To efficiently get the frequencies of letters (given alphabet ABC
in a dictionary in a string code
I can make a function a-la (Python 3) :
def freq(code):
return{n: code.count(n)/float(len(code)) for n in 'ABC'}
Then
code='ABBBC'
freq(code)
Gives me
{'A': 0.2, 'C': 0.2, 'B': 0.6}
But how can I get the frequencies for each position along a list of strings of unequal lengths ? For instance mcode=['AAB', 'AA', 'ABC', '']

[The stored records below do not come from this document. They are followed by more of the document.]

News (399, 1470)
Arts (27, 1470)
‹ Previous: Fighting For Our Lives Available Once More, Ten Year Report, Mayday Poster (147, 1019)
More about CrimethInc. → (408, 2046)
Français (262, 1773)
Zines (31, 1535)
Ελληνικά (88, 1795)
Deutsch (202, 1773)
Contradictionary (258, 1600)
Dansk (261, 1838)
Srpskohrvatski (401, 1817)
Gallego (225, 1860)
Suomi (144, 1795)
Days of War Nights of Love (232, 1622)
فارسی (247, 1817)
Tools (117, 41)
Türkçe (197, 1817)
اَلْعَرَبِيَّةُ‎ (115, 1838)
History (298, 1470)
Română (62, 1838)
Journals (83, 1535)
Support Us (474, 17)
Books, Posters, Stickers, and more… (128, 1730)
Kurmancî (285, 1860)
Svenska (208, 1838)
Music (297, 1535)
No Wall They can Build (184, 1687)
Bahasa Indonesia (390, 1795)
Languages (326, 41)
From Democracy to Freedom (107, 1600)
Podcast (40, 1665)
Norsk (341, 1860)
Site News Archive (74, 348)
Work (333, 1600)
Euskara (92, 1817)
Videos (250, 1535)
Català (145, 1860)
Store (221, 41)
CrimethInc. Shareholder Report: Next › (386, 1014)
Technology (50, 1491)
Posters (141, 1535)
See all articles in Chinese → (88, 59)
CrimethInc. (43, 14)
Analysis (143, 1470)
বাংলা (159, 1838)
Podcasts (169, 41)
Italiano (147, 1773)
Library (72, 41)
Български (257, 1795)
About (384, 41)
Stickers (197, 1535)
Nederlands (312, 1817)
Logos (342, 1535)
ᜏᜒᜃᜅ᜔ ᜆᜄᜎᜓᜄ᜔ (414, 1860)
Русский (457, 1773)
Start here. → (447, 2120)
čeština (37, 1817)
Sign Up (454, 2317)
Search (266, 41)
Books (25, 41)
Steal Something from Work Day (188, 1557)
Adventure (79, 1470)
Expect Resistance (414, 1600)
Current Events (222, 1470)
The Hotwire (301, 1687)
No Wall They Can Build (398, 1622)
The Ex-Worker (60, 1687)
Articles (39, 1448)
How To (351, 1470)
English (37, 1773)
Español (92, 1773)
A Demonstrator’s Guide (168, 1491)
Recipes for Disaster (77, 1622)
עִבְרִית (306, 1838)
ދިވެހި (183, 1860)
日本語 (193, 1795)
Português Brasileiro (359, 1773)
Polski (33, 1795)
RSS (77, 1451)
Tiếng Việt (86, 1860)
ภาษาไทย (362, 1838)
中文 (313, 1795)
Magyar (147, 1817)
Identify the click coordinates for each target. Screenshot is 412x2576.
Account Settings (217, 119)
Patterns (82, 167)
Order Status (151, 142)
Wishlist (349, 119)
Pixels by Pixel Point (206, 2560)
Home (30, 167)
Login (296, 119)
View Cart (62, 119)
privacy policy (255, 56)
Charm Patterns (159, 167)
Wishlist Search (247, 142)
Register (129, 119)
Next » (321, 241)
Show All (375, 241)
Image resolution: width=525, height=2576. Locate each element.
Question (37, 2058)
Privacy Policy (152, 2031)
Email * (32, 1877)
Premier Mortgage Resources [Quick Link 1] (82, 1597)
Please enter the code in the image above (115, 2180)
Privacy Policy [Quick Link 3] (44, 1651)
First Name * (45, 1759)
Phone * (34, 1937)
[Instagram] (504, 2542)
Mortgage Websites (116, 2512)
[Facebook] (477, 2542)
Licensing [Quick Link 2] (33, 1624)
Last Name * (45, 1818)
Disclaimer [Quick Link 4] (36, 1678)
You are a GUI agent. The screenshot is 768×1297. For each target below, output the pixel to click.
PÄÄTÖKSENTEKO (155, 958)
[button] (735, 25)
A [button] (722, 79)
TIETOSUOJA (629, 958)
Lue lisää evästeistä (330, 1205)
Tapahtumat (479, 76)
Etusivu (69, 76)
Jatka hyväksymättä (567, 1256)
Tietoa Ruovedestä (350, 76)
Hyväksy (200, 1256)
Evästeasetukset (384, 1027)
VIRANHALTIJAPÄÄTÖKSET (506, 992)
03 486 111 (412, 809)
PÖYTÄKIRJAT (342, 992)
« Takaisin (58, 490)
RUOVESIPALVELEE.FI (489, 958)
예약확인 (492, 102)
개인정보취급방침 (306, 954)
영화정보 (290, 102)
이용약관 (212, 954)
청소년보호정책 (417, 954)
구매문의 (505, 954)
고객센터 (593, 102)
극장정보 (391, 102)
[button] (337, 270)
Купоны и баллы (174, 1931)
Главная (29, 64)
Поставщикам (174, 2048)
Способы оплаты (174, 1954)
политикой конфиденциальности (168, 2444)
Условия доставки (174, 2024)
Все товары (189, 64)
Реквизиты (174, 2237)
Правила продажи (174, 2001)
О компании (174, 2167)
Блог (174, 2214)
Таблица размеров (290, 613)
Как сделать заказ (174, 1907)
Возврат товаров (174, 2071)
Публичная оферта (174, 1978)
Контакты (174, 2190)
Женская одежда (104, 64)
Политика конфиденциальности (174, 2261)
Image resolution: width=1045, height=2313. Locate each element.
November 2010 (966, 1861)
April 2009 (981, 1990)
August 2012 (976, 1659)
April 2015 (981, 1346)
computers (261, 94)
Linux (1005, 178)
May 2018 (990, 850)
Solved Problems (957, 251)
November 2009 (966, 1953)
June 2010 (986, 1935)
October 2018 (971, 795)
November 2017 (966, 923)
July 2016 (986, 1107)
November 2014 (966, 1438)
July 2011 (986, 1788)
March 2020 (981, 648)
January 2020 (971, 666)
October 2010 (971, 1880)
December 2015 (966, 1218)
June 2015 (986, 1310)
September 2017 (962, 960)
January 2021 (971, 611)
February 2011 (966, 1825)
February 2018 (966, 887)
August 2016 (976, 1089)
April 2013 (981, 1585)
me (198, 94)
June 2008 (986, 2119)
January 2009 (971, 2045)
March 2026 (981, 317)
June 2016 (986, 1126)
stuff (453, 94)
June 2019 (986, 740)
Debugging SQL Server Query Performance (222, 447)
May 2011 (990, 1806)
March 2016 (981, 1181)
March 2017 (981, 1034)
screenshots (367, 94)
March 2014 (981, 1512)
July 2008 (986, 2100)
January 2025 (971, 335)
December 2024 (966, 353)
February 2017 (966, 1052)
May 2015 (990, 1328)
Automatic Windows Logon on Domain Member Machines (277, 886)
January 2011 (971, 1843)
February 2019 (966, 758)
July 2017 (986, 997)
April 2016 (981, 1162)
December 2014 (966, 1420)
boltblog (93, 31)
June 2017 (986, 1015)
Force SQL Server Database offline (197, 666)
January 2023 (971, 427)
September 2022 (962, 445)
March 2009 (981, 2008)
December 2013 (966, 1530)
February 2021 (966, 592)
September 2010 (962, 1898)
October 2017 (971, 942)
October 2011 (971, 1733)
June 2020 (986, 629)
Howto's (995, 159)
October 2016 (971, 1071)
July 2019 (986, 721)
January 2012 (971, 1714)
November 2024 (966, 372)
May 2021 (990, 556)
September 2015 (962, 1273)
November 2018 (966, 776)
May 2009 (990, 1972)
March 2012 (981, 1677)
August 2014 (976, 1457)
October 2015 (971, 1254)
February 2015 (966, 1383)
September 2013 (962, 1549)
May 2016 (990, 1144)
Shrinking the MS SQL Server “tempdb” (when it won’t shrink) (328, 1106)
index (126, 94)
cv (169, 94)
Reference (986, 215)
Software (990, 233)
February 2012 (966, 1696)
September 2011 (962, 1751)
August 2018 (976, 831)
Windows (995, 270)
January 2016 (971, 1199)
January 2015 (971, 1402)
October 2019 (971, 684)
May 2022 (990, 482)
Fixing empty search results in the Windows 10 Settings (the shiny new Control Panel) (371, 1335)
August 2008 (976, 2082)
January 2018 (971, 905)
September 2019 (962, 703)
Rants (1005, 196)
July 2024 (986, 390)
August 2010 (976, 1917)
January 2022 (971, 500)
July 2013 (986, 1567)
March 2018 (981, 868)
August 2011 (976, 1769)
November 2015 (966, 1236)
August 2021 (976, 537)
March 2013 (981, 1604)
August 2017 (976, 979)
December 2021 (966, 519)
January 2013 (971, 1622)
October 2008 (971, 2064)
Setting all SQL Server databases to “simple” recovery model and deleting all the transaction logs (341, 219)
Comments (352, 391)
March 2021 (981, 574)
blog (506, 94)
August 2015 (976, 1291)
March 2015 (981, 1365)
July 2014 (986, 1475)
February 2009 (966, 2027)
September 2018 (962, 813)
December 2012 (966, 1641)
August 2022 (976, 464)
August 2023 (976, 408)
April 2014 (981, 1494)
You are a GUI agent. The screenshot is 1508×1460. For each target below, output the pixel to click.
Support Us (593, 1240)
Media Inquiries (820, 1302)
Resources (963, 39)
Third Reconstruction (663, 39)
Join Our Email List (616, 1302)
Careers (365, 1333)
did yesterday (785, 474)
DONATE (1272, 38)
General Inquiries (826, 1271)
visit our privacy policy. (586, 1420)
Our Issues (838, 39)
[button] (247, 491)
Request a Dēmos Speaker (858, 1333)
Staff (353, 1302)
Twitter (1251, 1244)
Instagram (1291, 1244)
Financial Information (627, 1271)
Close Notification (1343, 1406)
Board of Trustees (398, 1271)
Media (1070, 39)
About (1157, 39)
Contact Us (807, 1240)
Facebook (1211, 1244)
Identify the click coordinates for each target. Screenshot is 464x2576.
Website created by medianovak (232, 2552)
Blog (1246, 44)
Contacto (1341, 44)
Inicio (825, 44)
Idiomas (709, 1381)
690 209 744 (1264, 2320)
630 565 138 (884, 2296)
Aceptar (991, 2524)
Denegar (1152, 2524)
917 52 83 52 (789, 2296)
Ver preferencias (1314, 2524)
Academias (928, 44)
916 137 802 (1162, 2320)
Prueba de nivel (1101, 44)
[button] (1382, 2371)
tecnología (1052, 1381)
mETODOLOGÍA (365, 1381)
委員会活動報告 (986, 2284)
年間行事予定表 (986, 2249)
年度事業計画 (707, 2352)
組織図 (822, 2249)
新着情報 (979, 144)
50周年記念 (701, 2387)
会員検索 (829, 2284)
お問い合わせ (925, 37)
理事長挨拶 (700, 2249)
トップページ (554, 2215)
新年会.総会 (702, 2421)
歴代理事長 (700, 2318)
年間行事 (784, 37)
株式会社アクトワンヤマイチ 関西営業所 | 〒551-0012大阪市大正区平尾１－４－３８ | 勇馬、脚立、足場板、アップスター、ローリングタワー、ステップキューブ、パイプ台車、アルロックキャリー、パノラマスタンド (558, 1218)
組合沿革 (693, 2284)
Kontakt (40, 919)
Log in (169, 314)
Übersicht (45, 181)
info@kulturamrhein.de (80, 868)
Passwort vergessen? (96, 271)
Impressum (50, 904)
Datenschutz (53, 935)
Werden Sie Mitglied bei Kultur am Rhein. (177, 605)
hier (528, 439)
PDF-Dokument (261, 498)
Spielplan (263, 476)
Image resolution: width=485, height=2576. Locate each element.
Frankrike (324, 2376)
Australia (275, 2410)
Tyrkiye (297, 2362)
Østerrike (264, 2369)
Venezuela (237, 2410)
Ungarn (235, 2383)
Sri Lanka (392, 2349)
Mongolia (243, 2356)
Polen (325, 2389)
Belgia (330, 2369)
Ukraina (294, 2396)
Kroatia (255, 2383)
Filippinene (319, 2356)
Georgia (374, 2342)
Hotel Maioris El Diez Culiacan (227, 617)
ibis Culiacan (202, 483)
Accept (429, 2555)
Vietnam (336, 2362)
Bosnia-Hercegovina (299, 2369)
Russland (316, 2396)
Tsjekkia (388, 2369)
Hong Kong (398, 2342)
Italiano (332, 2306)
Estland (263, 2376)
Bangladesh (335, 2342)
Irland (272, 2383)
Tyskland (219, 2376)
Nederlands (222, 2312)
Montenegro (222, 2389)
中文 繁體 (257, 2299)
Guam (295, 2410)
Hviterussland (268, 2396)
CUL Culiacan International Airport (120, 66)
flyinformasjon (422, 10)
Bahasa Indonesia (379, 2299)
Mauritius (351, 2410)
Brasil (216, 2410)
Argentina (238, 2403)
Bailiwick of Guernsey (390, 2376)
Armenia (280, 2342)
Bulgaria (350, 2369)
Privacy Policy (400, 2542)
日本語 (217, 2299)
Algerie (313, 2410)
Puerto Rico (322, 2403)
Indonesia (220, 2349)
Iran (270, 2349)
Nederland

should give me a nested structure like a list of dict (where each dict is the frequency per position):
[{'A': 1.0, 'C': 0.0, 'B': 0.0},
{'A': 0.66, 'C': 0.0, 'B': 0.33},
{'A': 0.0, 'C': 0.5, 'B': 0.5}]
I cannot figure out how to do the frequencies per position across all strings, and wrap this in a list comprehension. Inspired by other SO for word counts e.g. the well discussed post Python: count frequency of words in a list I believed maybe the Counter module from collections
might be a help.
Understand it like this - write the mcode strings on separate lines:
AAB
AA
ABC
Then what I need is the column-wise frequencies (AAA, AAB, BC) of the alphabet ABC in a list of dict where each list element is the frequencies of ABC per columns.